While noting that the country remains one
of the more institutionally advanced states in the Horn of Africa, deep
structural weaknesses continue to undermine democratic consolidation.
The report is dubbed Democratisation Structural Constraints,
Political Dynamics and Future Prospects in the Horn of Africa.
The study argues that Kenya, like much of the region,
is struggling with weak institutional constraints, limited political
pluralism and the dominance of executive power.
This is despite performing better
than its neighbours in several governance indicators.
It notes that while Kenya has made significant democratic
gains since the return of multiparty politics in the 1990s, including
competitive elections and relatively strong institutions, these gains remain
fragile.
“Kenya has travelled a considerable distance from its
prolonged experience as a de facto one-party state. Since then, Kenya has
undergone significant democratic transformation, regularly conducted
competitive multiparty elections and experienced peaceful transfers of power,”
the report notes.
However, it warns that repeated electoral violence,
particularly the 2007-08 crisis, exposed the vulnerability of Kenya’s
political system in moments of intense competition.
At the heart of Kenya’s democratic challenge, the report
identifies ethnicisation of politics as a persistent problem. Political
competition, it says, is still largely organised around ethnic blocs rather
than ideology or policy platforms.
“Political parties, electoral coalitions and patronage
networks are largely organised along ethnic lines,” it states.
"Consequently, some groups enjoy privileged access to state resources, while others are systematically excluded, reinforcing perceptions of inequality and grievance."
The report further argues that this dynamic has turned
elections into contests for control of state resources rather than instruments
of accountability.
“Kenya exemplifies a polity in which communal contenders
compete for a share of centralized power rather than merely aiming at autonomy.
Kenya has yet to de-ethnicise national political life,” it adds.

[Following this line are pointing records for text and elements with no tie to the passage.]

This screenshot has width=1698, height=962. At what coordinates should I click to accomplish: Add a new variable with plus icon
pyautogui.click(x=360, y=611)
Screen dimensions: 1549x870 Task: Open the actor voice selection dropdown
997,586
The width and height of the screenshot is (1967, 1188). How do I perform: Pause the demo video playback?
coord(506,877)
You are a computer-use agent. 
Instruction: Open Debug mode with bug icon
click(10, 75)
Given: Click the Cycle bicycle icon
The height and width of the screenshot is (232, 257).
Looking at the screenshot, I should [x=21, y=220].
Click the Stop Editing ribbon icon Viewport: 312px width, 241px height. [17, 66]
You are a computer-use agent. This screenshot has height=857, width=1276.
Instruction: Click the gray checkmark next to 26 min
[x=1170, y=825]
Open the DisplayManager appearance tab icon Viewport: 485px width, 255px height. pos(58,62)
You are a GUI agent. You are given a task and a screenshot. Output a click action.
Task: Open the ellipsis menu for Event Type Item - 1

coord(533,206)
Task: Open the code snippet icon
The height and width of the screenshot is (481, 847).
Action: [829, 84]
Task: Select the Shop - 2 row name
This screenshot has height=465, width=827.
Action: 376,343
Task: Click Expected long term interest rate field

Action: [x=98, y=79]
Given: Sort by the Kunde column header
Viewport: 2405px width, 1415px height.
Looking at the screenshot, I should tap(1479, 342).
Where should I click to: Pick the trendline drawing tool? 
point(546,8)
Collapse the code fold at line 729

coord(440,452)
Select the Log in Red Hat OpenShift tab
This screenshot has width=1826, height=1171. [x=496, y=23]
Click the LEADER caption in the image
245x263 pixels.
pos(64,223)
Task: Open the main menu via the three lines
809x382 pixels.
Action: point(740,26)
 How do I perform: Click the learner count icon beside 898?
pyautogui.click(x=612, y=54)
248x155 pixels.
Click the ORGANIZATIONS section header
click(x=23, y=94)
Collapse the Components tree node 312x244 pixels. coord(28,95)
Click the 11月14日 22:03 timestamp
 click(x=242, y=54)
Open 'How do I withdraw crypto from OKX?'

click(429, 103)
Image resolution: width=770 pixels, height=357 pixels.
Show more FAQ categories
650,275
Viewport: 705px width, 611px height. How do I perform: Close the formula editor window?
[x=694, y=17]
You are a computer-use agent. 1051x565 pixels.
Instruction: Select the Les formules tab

Closely linked to this is the issue of elite capture, where
political and economic elites are seen to benefit disproportionately from
control of the state, reinforcing inequality and weakening public trust in
institutions.
The report also flags corruption as a persistent structural
problem, noting that despite legal and institutional frameworks, enforcement
remains weak.
Regional inequality and historical exclusion are also
identified as major democratic fault lines, particularly in Northeastern and
Coastal Kenya, where communities continue to feel marginalised from national
political and economic life.
The report highlights long-standing grievances linked to
state formation, securitisation and uneven development, arguing that these
conditions weaken trust in the state and fuel cycles of insecurity and
underdevelopment.
It also points to concerns over civil liberties and
governance constraints, including pressure on journalists, restrictive laws and
allegations of excessive force by security agencies, even in the context of a
relatively active civil society.
Despite these challenges, the report acknowledges Kenya’s
relative strengths in the region, particularly the independence of its
judiciary and the role of courts in checking executive power.
It cites landmark rulings, including the Supreme Court’s
handling of the 2022 presidential election petition and the High Court’s 2023
decision that nullified the housing levy, as evidence of institutional
resilience.
Still, the report concludes that Kenya’s democratic
trajectory remains uneven, with progress in formal institutions not yet matched
by deeper political transformation.
“Elections risk becoming arenas for elite rotation rather
than mechanisms of genuine popular accountability,” it warns.
The Horn Centre for Democracy argues that Kenya’s democratic
future will depend on addressing structural inequalities, reducing ethnic
polarisation and strengthening accountability institutions in order to move
from procedural democracy to substantive democratic governance.